To stand apart from its rivals and assure the public it’s not a monument to capitalism, First Utility is defining its brand for the first time to actively encourage people to switch supplier.
Most of the so called ‘big six’ suppliers don’t want really want people to switch as evidenced by the ‘lethargic’ way they promote their services, claimed head of marketing Paul Cable. It’s part of the reason why 40 per cent of the country has never switched supplier alongside regulatory interventions such as four-tariff rule failing to stimulate interest in energy consumption.
And yet those people who do turn to First Utility save an average of £284 a year, claimed Cable. There are clearly people out there engaged enough to hunt for cheaper deals though there’s an even bigger market to sell to if it can convert those that aren’t engaged. Previous efforts helped it snatch a 4 per cent share of the market but for all the company’s campaigns for its larger rivals to change there was a lack of focus on what it stood for beyond that.
Not anymore; the company has channelled that challenger mindset into communicating the message that all energy does the same so people shouldn’t pay more. Formed in partnership with VCCP, the £5m campaign breaks today (4 January) and teases the self-aware tone First Utility hopes will set it apart from the usual advertising tropes of the sector.

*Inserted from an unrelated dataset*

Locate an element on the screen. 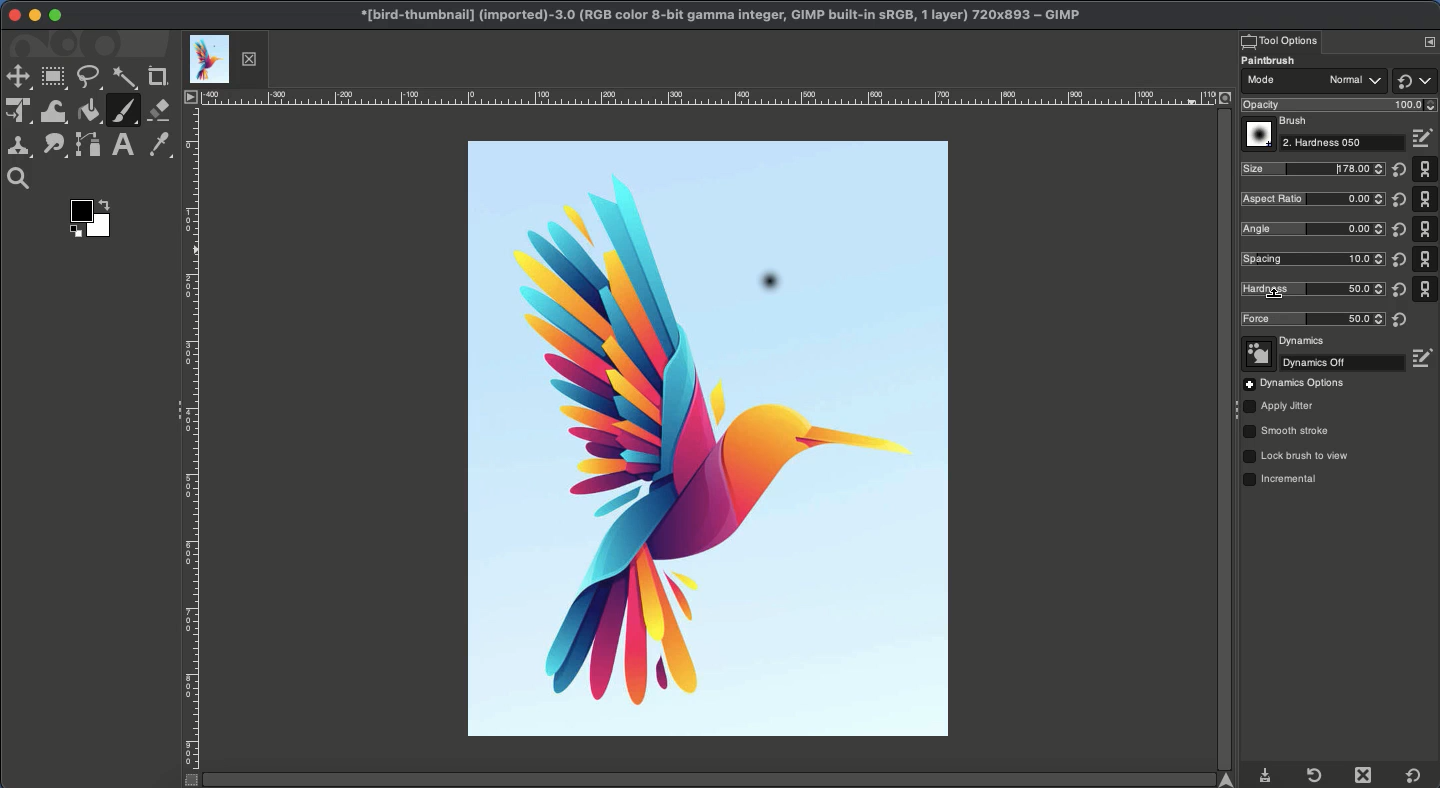  image is located at coordinates (875, 286).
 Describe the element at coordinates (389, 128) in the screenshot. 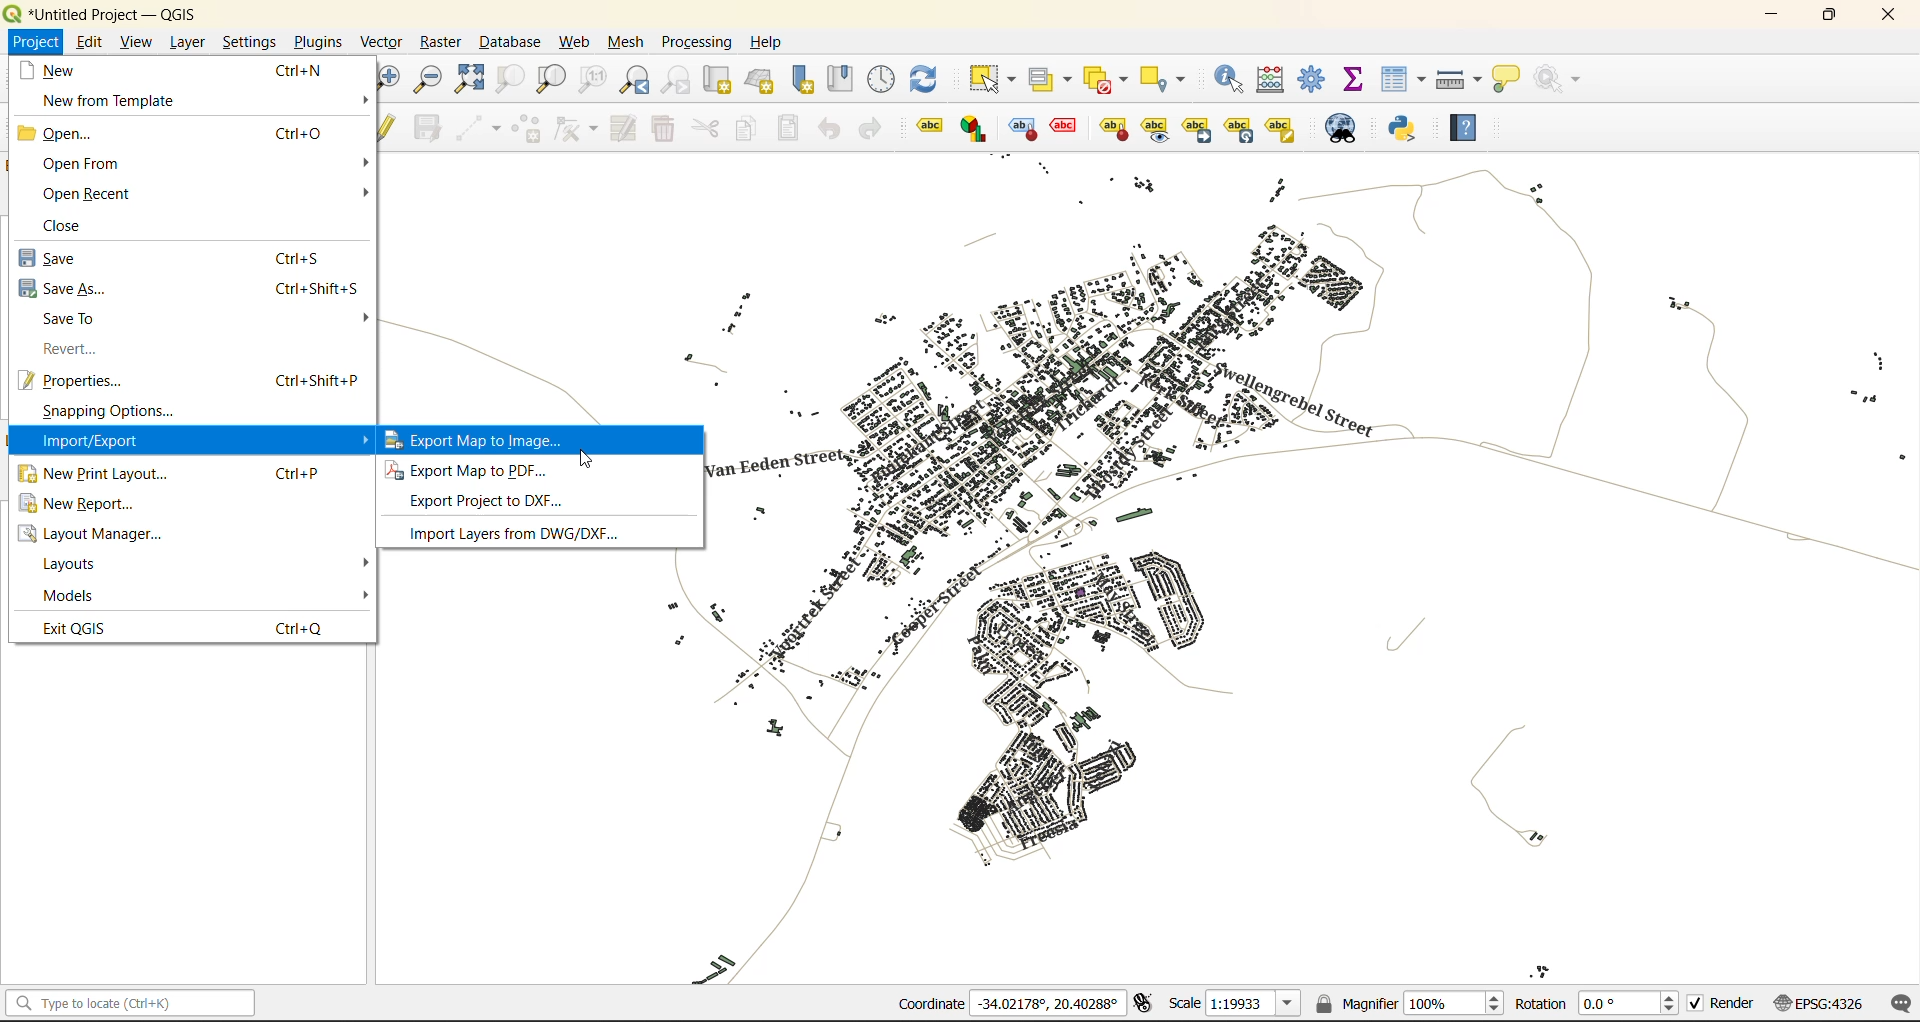

I see `toggle edits` at that location.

“Other ads in this category mirror the business model of the incumbent suppliers - keep customers disengaged and reassure them that everything is going to be okay,” claimed Cable.
While the ‘big six’ have pumped millions into rebranding themselves as consumer champions, none have done so using a mock energy company – HD Electricity. The company as the ad explains has harnessed the unicorn’s “super conductor powers” to make “street lights shine whiter”, televisions brighter” and “food cook quicker”. The lofty claims are coupled with cinematic shots of unicorns before the company is dismissed a lie with a voiceover saying “there’s no such a thing as a unicorn. So why pay more” over text that reads “All electricity does the same”. It’s a tongue in cheek riff on the idea that marketing has been used to convince people to pay more for energy when they don’t have to, an issue exemplified by the campaign strapline ‘knowledge is power’.
The mantra will run across outdoor and what Cable calls “disruptive press formats” whereby the ads will be tied to the editorial around it - a unicorn horn poking into an article for instance. There’s also digital, which is set to play a pivotal role in keeping customer churn down following overhauls of First Utility’s web and mobile platforms.
Mobile’s role is being rapidly expanded, with Cable referring to the business as “mobile-first” that will see gamifcation used to get people to take more of an interest in their energy usage. On the app front, First Utility’s customers can use it to read their metres – a source of frustration for many – so that they don’t have to. And the more regular reads it gets, the more accurate it can bills and ultimately share helpful data and insights with them on an ongoing basis.
“Just as our brand proposition is all about engaging and empowering customers by putting them in control, our ad seeks to do the same and grab people’s attention,” said Cable.
A clearer brand could also help tackle any concerns that may arise should the firm’s rumoured IPO occur early next year.
First Utility, like other smaller players like Ovo, has been on a fast growth trajectory from a low awareness base in recent years, an upsurge underpinned by the hardening view that the larger suppliers don’t care about their customers. Whether this is a fair assessment or not, First Utility has undoubtedly benefited from the attitudinal shift and is moving from speaking to those likely to frequent switching sites to households that are unaware that they’re overpaying.
The latest strategy then attempts to address some of the issues flagged in the Competition and Markets Authority’s provisional findings of a yearlong investigation into the sector. It concluded that some energy companies know they don’t have to work hard to keep customers and that many don’t shop around because they aren’t engaged enough in the category.
However, First Utility is not without its issues; a survey by consumer charity Citizens Advice earlier this year found the UK’s biggest independent supplier to be one of the worst over a course of three months for complaints – it had about 420 complaints for every 100,000 customers. Cable acknowledged the report before talking up other surveys such as uSwitch and TrustPilot which the business had scored highly on.
“Being a challenger brand is about attitude, not size,” added Cable. “Wherever we can improve this industry for the good of all households we will. We see our role as trying to keep the rest of the industry honest and challenging anything we see that isn’t in customers’ best interests.”